Divan Şiirinde Aşk ile ilgili Mazmunlar
Divan Şiirinde Edebiyatında Aşk ile ilgili Mazmunlar
Mazmun Kavramı
Gül gibi, motiflerden biri söylenince ötekilerin de zihinde ve ifadede onun ardı sıra hazır bulunduğu bağlı unsurlar “mazmun” denen kavramı oluşturur. Motiflerin bünyesinde mevcut bağlı unsurlar arasındaki belirli ve değişmez münasebeti ifade için mazmun terimi kullanılmıştır. Açık bir tarifi yapılmayan, lugatlarda gösterilen günümüz için yetersiz manaların ötesinde yeni bir mana almış bulunan bu sözle, bağlı unsurlar ve aralarında belirlenmiş münasebetlerin kastedilmekte olduğunu, divan şiirinin büyük bir âliminin şu ifadelerine açıkça görmek mümkündür: “Klâsik edebiyat çok defa muayyen mazmunlar etrafında dolaştığı için kelimeyi bulmak artık kolaylaşmış demektir.” (Ali Nihat Tarlan).

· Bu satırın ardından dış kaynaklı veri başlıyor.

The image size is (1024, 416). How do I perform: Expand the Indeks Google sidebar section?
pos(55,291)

Mazmunda, bir ibaredeki kelimelerin ilk bakışta anlaşılan manasının ardında gizli bir veya birkaç mana vardır. Onunla ismi söylenmeden başka bir varlık veya hâle işaret edilir. Esas söylenmek istenen şey arka plandadır. Bu gizlenmiş mana, mazmunun bünyesindeki bağlı unsurlardan birinin veya birkaçının yardımı ile belli olur.
Mazmun esas itibariyle daha çok, bir objenin veya bir hâlin kendisini söylemek yerine, bağlı unsurlarda mevcut vasıflarından birini veya daha fazlasını belirtecek ipuçları verilmek suretiyle dolaylı bir şekilde ifade edilmesi demektir.

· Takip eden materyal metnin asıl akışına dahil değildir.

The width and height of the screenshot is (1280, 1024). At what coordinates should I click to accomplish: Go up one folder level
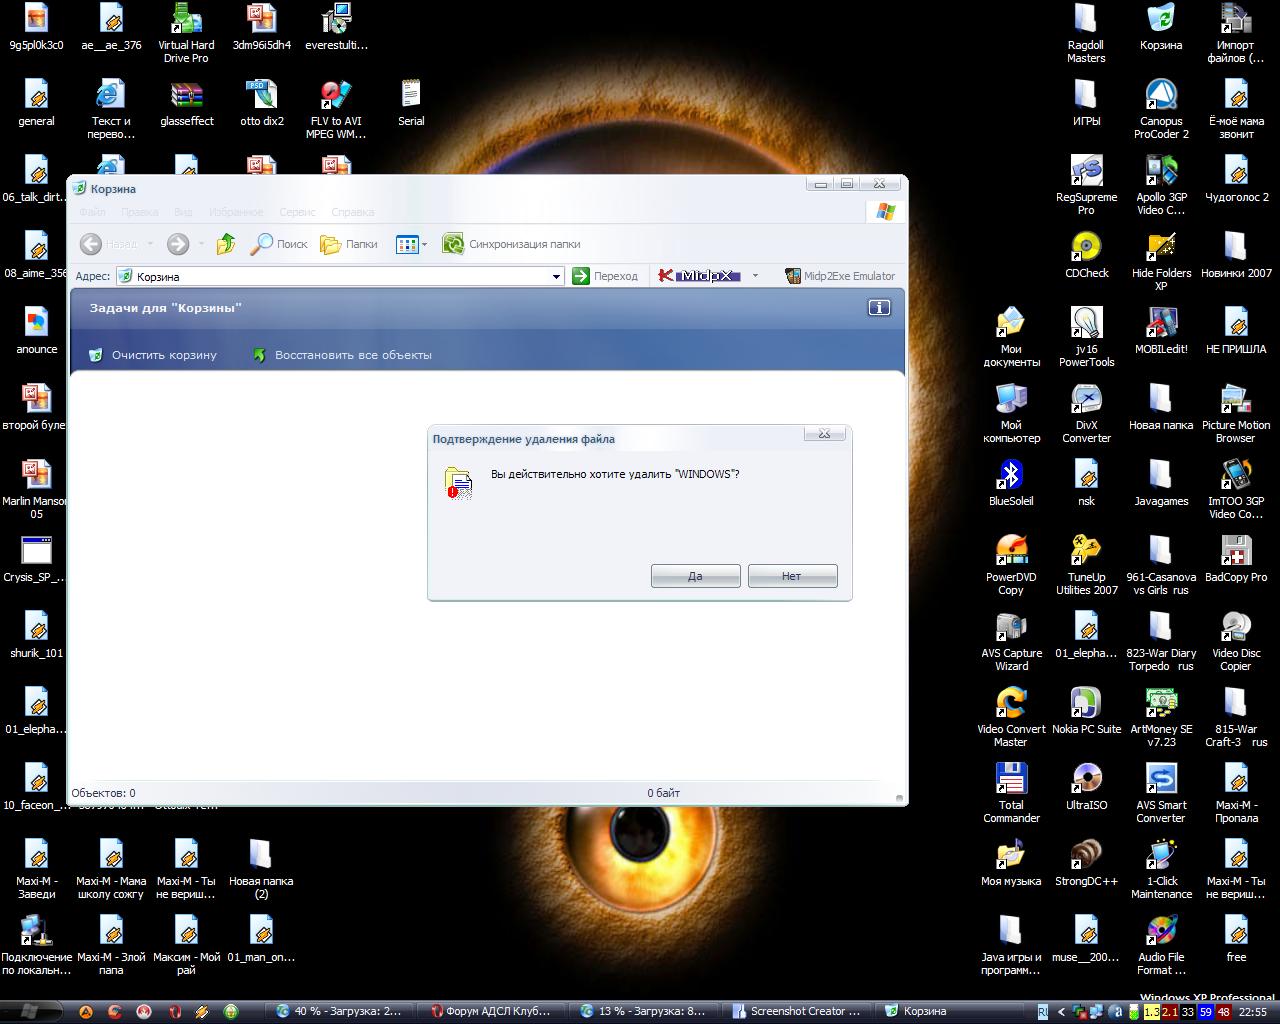226,244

Bir şeyi, adını anmaksızın onu çağrıştıracak yönlerini öne çıkararak gizli tutma mazmunun mekanizmasını meydana getirir. Mazmunda görünüşteki mananın ötesindeki asıl mana, ifadeye onu gizleyen bir hünerle yerleştirilir. Bu bakımdan mazmun kurmada edebî sanatların birinci derecede rolü vardır. Edebî sanatlar, arka plandaki mana münasebetini kurma ve hissettirme yönünden mühim bir fonksiyon görürler. Mazmunlarda en başta tercih teşbih, istiare, müraat-i nazir ve hüsn-i talil, mecaz-ı mürsel ve tevriye yanında telmih sanatı da başlı başına rol oynamaktadır.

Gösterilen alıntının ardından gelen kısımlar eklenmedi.